John Ascroft says he complained to Black Cabs - part of the
Auckland Co-op Taxis group - but never heard back.
An Auckland cab company is being investigated for its
massive fares - including a $200 trip from Auckland Airport to
the North Shore.
The national taxi industry body is looking into claims
against Auckland Black Cabs, owned by the biggest taxi
business in New Zealand, and Auckland Airport has vowed to
speak to the company about its high fares.
Christchurch businessman John Ascroft contacted the New
Zealand Herald about his $198.40 fare for a 37.4km trip with
Auckland Black Cabs to Albany in February - that's $5.30 for
every kilometre he travelled.
The same company, which is owned by industry giant Auckland
Co-op Taxis, also charged an Auckland family $155 for their
34.1km ride home to Devonport on Saturday and an Australian
couple $94 for a 21.1km trip into the city last month.
Auckland Co-op Taxis is a member of the NZ Taxi Federation.
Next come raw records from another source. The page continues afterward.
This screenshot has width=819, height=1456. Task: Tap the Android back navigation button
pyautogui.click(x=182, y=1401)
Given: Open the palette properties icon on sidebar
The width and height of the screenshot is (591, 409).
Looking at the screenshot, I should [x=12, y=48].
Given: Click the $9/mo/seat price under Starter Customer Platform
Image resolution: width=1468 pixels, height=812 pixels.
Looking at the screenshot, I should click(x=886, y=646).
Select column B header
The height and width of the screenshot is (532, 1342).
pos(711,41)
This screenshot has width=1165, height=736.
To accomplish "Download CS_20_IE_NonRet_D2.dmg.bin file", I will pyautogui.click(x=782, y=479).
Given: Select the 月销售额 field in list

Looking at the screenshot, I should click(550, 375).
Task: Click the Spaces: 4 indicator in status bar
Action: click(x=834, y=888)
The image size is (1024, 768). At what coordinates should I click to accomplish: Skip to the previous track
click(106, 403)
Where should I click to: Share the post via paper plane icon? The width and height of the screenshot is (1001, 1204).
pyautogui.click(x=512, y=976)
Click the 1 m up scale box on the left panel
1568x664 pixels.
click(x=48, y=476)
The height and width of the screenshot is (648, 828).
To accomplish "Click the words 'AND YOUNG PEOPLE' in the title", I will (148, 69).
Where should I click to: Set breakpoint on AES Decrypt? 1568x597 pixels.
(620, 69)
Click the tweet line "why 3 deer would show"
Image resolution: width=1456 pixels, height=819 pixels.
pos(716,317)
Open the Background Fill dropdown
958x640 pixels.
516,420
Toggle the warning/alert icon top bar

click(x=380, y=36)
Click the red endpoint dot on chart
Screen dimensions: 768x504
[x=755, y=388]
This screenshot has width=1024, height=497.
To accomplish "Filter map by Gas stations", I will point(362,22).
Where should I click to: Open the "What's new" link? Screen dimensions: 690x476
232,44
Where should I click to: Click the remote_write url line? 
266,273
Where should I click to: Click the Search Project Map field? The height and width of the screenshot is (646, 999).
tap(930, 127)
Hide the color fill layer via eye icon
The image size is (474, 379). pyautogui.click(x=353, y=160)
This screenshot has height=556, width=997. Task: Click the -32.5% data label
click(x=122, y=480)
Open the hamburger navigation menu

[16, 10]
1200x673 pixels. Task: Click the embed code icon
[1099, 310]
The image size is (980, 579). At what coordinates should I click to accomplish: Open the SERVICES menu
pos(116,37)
The concerned passengers contacted the Herald after we
published on Saturday a price comparison by global travel
company CheapFlights that showed Auckland as the third most
expensive of 24 cities around the world for catching a cab
from its airport to city centre.
The average Auckland taxi fare was given as $3.50 a
kilometre, two places behind the most expensive city, Berlin
($4.06 a kilometre).
Mr Ascroft said his fare was unbelievable. He laid a
complaint with the firm, but it never responded. He was
concerned about the impact on "unsuspecting"tourists. "Black
Cabs in particular ... it really upsets me from a tourism
point of view."
Auckland Airport general manager Richard Barker said he was
concerned by the claims and would be speaking to taxi
"I am horrified that someone could be charged that much. I
want people to get the best-value transport into the city and
I am more than happy to take it up with Black Cabs."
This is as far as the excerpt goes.